| Dataset records |
⁂

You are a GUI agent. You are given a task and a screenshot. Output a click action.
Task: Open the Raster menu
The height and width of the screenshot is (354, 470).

⁂

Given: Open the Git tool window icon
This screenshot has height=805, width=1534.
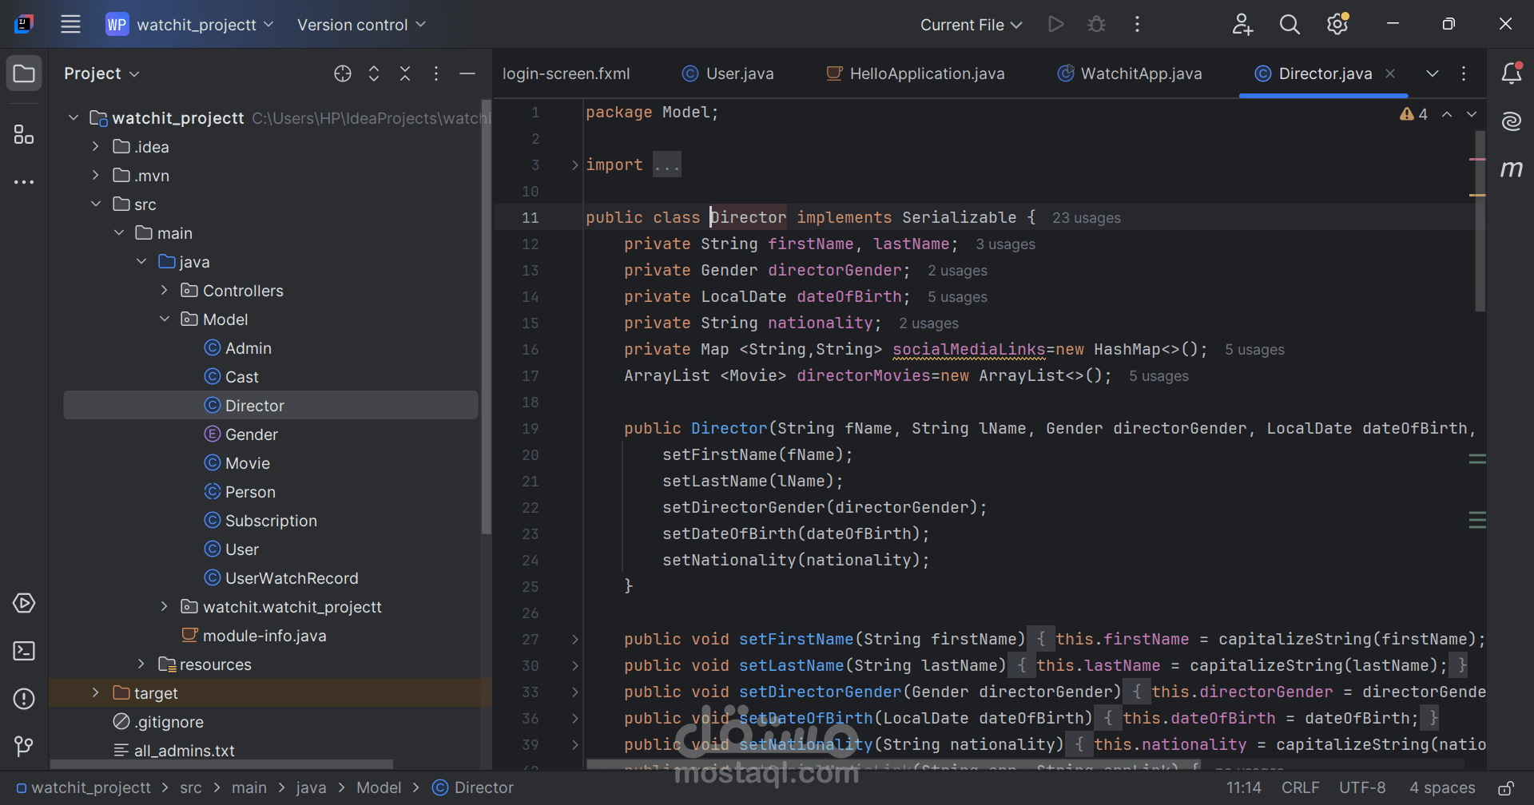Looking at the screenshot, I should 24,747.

⁂

Retype the lines from the one containing "You are a GUI" through the one containing "The height and", inclusive.

| Exercise solution |
You are a GUI agent. You are given a task and a screenshot. Output a click action.
Task: Open the Raster menu
The height and width of the screenshot is (354, 470).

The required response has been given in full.